-- EXERCISE DESCRIPTION --
When you reach the line containing "artist's block (295, 2101)" in the entries below, begin reproducing lines exactly, and stop once the line containing "http://artprompts.org/ (460, 1615)" is done.

-- DATA FOR THIS EXERCISE --
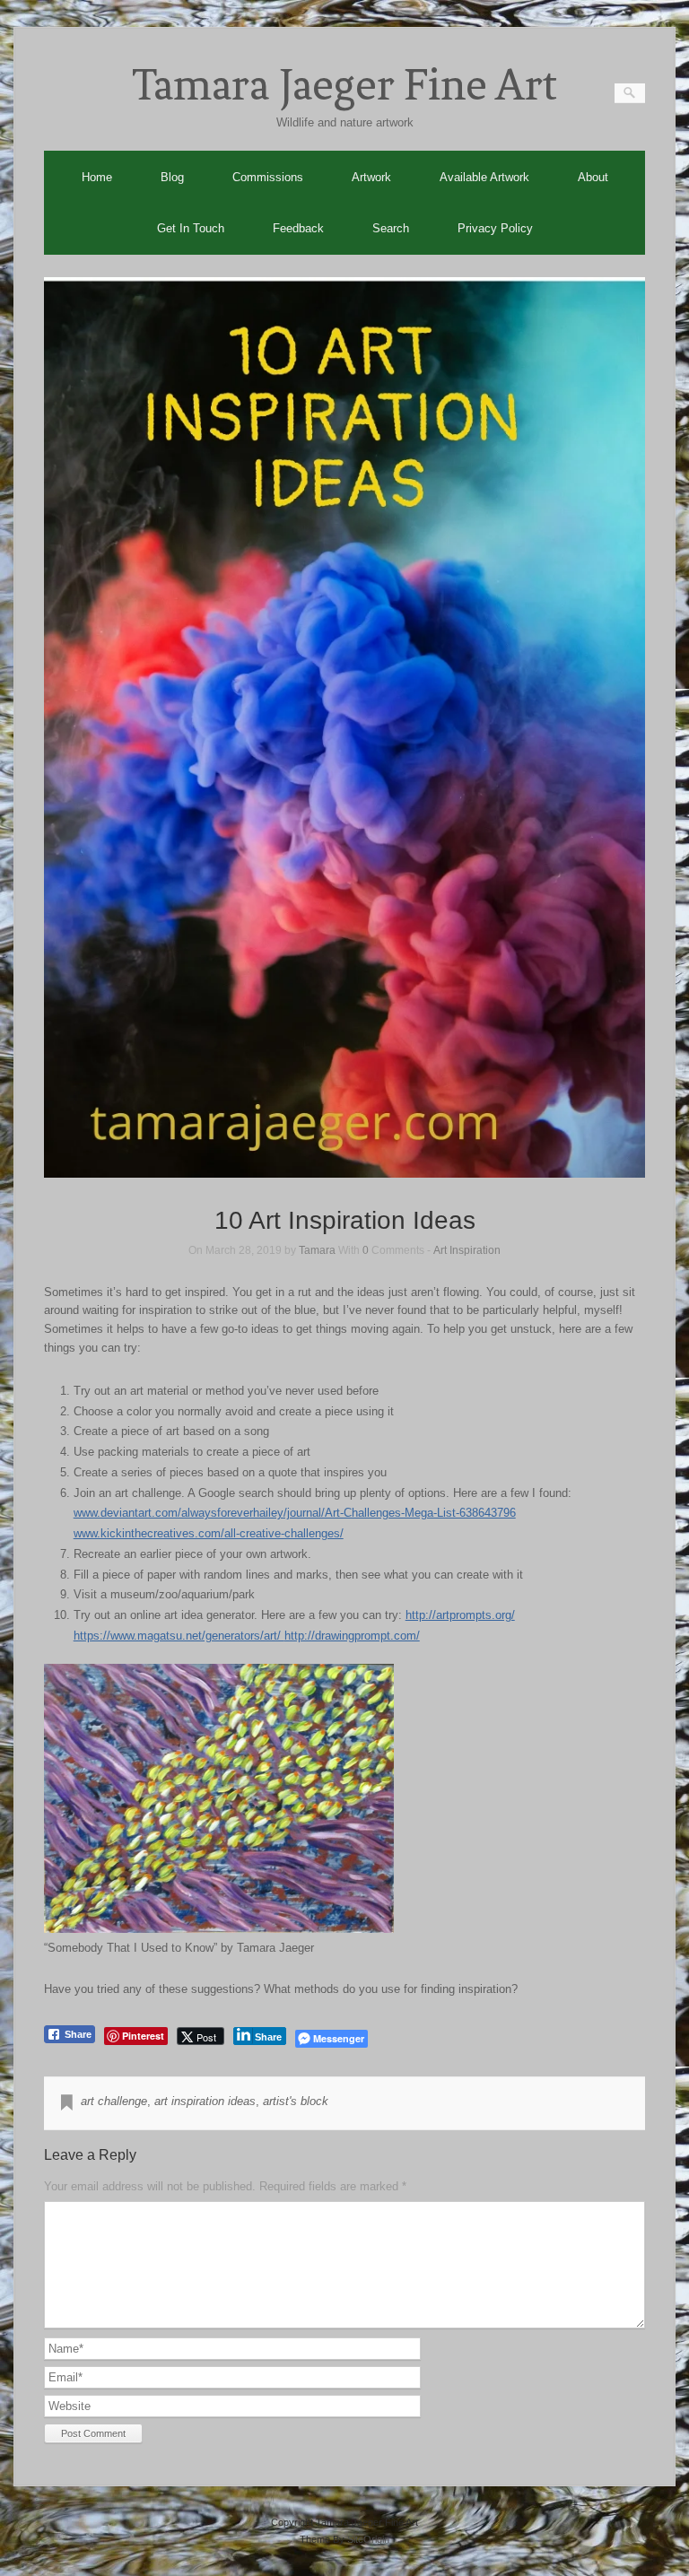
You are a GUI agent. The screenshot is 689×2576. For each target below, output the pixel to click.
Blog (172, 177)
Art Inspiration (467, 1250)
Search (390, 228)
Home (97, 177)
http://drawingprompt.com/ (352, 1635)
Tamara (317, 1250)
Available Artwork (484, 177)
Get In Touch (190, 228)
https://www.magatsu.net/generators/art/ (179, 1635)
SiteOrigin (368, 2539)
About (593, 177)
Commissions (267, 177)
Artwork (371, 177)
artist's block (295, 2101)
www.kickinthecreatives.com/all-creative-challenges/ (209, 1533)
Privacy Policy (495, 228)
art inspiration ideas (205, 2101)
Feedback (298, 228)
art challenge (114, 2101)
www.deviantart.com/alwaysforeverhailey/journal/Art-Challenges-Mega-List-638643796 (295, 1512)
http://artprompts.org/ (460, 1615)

--

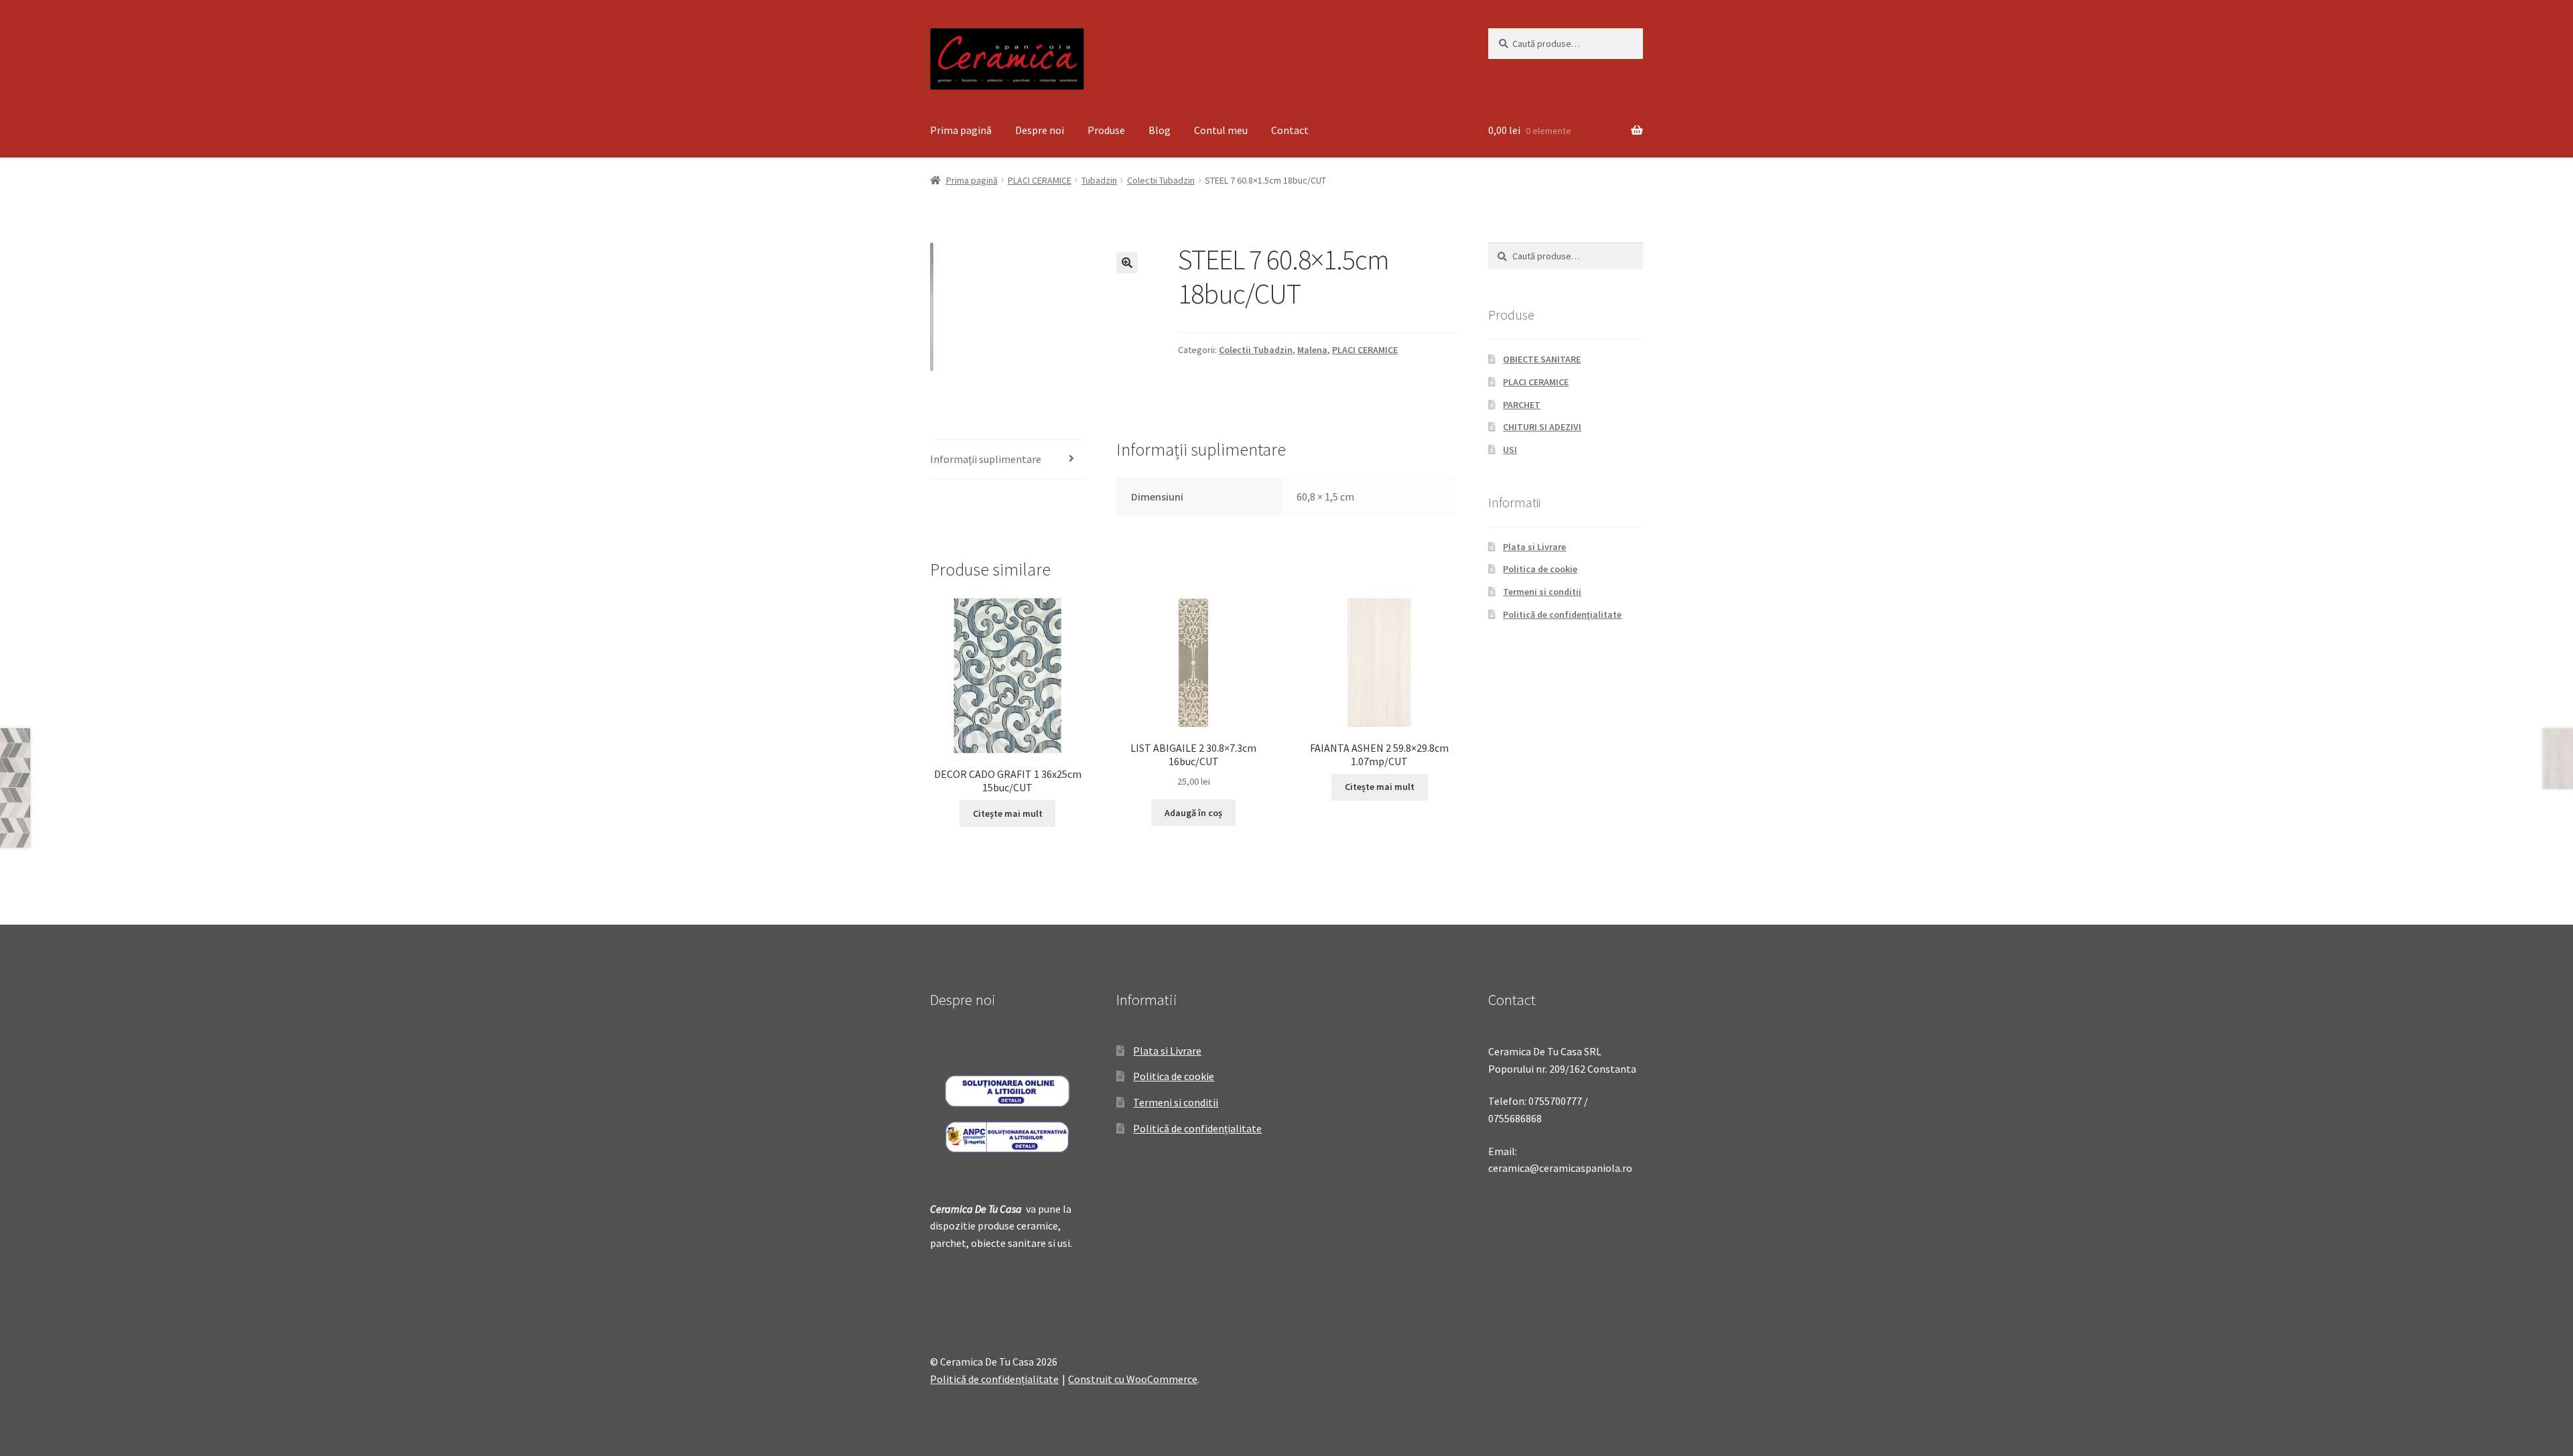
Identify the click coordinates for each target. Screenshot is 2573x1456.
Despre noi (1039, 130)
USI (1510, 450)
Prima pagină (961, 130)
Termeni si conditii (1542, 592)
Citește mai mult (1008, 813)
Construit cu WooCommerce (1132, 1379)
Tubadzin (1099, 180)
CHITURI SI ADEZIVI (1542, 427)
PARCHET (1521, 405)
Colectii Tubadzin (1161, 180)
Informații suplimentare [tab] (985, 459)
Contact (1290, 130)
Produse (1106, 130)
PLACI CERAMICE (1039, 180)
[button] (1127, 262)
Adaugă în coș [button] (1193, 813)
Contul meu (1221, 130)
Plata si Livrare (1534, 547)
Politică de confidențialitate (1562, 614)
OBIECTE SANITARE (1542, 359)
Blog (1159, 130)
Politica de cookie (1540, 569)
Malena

-- FINAL ANSWER --
artist's block (295, 2101)
www.kickinthecreatives.com/all-creative-challenges/ (209, 1533)
Privacy Policy (495, 228)
art inspiration ideas (205, 2101)
Feedback (298, 228)
art challenge (114, 2101)
www.deviantart.com/alwaysforeverhailey/journal/Art-Challenges-Mega-List-638643796 (295, 1512)
http://artprompts.org/ (460, 1615)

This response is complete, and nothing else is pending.